++++ GIVEN RECORDS ++++

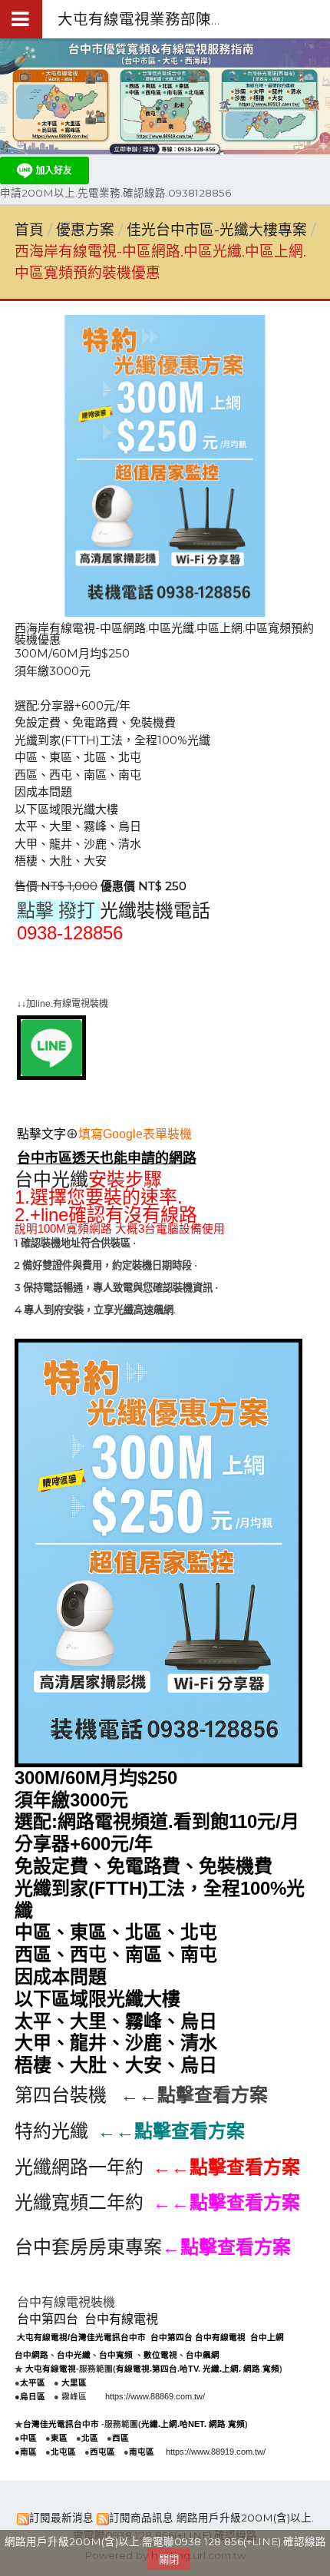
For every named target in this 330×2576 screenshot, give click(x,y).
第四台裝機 (61, 2095)
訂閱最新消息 (61, 2517)
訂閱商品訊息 (141, 2517)
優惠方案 (87, 230)
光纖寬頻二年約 (79, 2202)
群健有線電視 (51, 969)
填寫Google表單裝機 (135, 1134)
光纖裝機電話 (155, 910)
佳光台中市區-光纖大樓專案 (217, 230)
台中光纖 (51, 1180)
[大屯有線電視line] (51, 1075)
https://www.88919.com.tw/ (216, 2451)
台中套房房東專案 (88, 2247)
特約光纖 (51, 2131)
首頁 (29, 230)
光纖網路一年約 (79, 2167)
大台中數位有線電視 (199, 969)
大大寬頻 (115, 969)
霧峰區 (74, 2396)
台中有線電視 (121, 2319)
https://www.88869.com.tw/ (155, 2396)
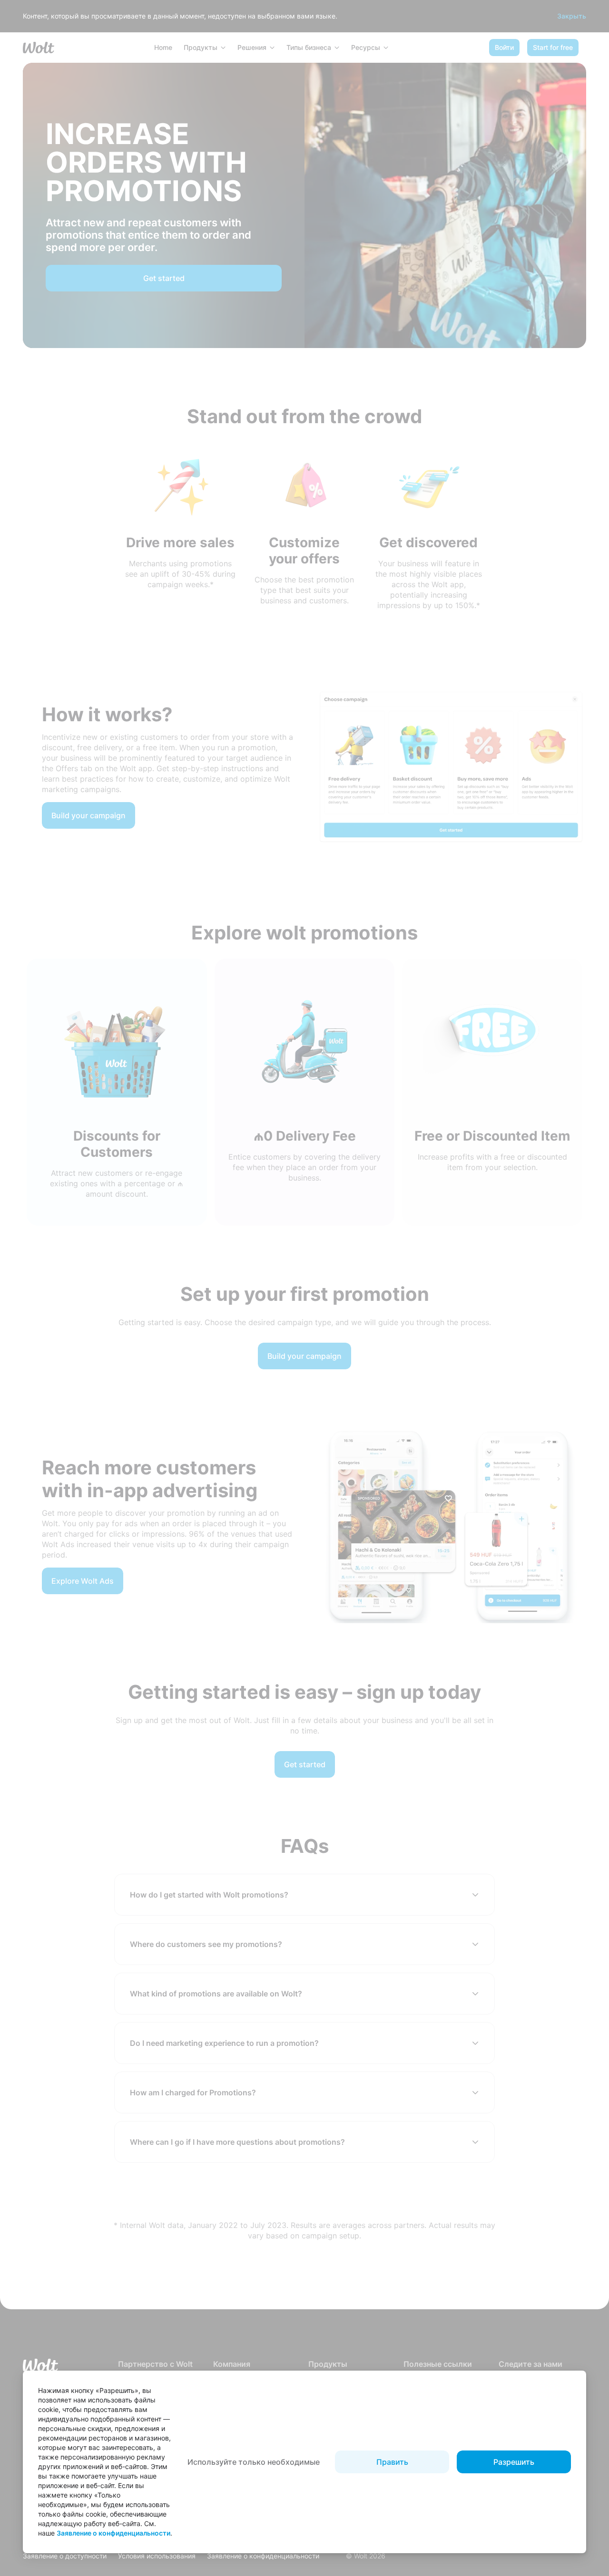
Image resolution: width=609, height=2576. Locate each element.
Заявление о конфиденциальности (113, 2533)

++++

▸ ACTION ITEM
Filter the records down to the lines containing the word "https", and copy those.

▸ YOUR RESPONSE
https://www.88919.com.tw/ (216, 2451)
https://www.88869.com.tw/ (155, 2396)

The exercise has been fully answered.